While these studies sometimes resulted in an apparent therapeutic benefit, such as inhibition of tumor growth, the results were often later found to be due to non-specific effects

“It’s a requirement, from my perspective, that we go into a normal animal, we demonstrate that we can hit the target in the tissue, [and then do the experiment] with a control oligonucleotide,” he said.

In addition, Miragen typically examines the impact of an antagonist on three or four other miRNAs that don’t share homology with the target, “just to make sure we’re not messing with something more generally,” Marshall said.

Demonstrating that a drug candidate is working through the intended mechanism is something that has become a major issue for the RNAi and miRNA fields recently.

Late last year, researchers from Tekmira Pharmaceuticals published data in Human Gene Therapy showing that previously demonstrated antiviral effects of siRNAs targeting influenza in a mouse model were actually due to immune responses triggered by the duplexes, rather than by the RNAi mechanism (see RNAi News, 9/5/2008).

[ pagebreak ]

“The potential influence of siRNA-mediated immune responses on key readouts of therapeutic efficacy is a critical consideration when designing and interpreting in vivo RNAi studies,” the Tekmira team wrote. “However, surprisingly few of the reported studies have adequately tested or controlled for the potential effects of siRNA-mediated immune stimulation, making the many published claims of therapeutic efficacy a collective liability for the RNAi field that remains to be addressed.”

Earlier in the year, researchers from the University of Kentucky reported in Nature that all siRNAs, regardless of sequence, suppress neovascularization (see RNAi News, 3/27/2008).

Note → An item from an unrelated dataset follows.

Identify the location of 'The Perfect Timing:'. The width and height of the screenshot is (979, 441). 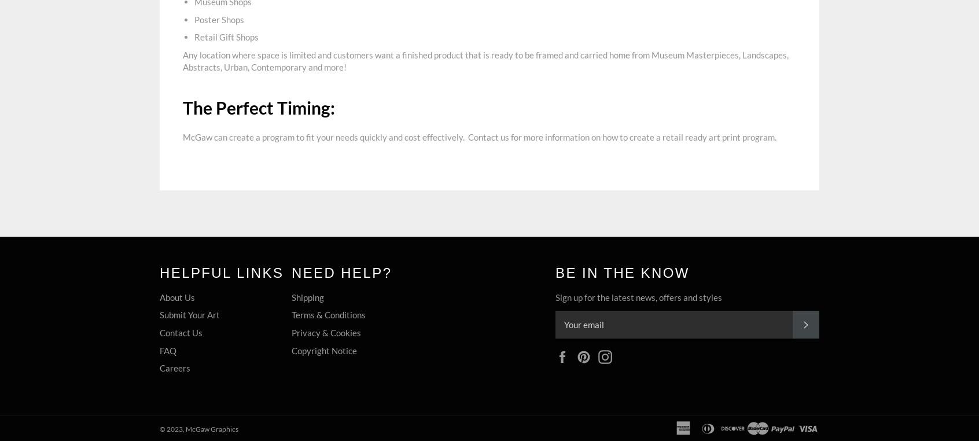
(258, 107).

The lesson is not lost on Marshall, a veteran of the RNAi field who held various positions at Dharmacon and most recently served as vice president of technology and development at Thermo Fisher Scientific.

“From a process perspective, you end up spending some time up front doing these studies that you probably could have done in a [disease] model, but I think it’s so worthwhile to know you can affect the target before you trudge forward into the disease model,” he said. “These molecules, historically, can cause some artifactual outcomes, and people end up chasing [these] down well into the clinic. I want to make sure we’re on mechanism.”